■ WHAT YOU HAVE TO DO ■
Reproduce the whole listing exactly.

■ GIVEN ENTRIES ■
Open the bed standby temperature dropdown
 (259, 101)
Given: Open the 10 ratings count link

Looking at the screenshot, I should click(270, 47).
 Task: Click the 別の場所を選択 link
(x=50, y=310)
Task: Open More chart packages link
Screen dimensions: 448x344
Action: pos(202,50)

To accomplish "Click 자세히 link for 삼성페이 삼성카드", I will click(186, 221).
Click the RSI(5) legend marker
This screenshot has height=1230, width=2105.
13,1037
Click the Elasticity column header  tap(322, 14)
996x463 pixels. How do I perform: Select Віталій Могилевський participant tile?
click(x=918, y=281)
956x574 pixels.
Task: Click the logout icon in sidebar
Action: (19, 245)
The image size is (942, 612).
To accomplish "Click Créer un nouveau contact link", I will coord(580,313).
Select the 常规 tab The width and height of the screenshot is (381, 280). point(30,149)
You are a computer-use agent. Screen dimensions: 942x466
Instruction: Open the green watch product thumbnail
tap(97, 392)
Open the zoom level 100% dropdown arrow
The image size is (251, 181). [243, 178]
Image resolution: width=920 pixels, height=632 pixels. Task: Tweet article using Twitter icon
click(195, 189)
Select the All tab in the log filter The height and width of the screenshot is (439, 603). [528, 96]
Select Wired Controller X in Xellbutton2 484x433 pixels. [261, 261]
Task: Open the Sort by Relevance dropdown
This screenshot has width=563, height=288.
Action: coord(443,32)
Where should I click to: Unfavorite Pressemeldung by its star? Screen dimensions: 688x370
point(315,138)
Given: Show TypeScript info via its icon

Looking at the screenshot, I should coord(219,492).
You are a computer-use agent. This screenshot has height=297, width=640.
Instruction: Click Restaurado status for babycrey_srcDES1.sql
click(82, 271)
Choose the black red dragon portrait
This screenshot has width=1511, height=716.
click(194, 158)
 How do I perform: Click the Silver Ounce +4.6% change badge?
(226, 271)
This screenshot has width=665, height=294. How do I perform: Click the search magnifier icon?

■ ANSWER TO THE PROBLEM ■
Open the bed standby temperature dropdown
 (259, 101)
Given: Open the 10 ratings count link

Looking at the screenshot, I should click(270, 47).
 Task: Click the 別の場所を選択 link
(x=50, y=310)
Task: Open More chart packages link
Screen dimensions: 448x344
Action: pos(202,50)

To accomplish "Click 자세히 link for 삼성페이 삼성카드", I will click(186, 221).
Click the RSI(5) legend marker
This screenshot has height=1230, width=2105.
13,1037
Click the Elasticity column header  tap(322, 14)
996x463 pixels. How do I perform: Select Віталій Могилевський participant tile?
click(x=918, y=281)
956x574 pixels.
Task: Click the logout icon in sidebar
Action: (19, 245)
The image size is (942, 612).
To accomplish "Click Créer un nouveau contact link", I will coord(580,313).
Select the 常规 tab The width and height of the screenshot is (381, 280). point(30,149)
You are a computer-use agent. Screen dimensions: 942x466
Instruction: Open the green watch product thumbnail
tap(97, 392)
Open the zoom level 100% dropdown arrow
The image size is (251, 181). [243, 178]
Image resolution: width=920 pixels, height=632 pixels. Task: Tweet article using Twitter icon
click(195, 189)
Select the All tab in the log filter The height and width of the screenshot is (439, 603). [528, 96]
Select Wired Controller X in Xellbutton2 484x433 pixels. [261, 261]
Task: Open the Sort by Relevance dropdown
This screenshot has width=563, height=288.
Action: coord(443,32)
Where should I click to: Unfavorite Pressemeldung by its star? Screen dimensions: 688x370
point(315,138)
Given: Show TypeScript info via its icon

Looking at the screenshot, I should coord(219,492).
You are a computer-use agent. This screenshot has height=297, width=640.
Instruction: Click Restaurado status for babycrey_srcDES1.sql
click(82, 271)
Choose the black red dragon portrait
This screenshot has width=1511, height=716.
click(194, 158)
 How do I perform: Click the Silver Ounce +4.6% change badge?
(226, 271)
This screenshot has width=665, height=294. How do I perform: Click the search magnifier icon?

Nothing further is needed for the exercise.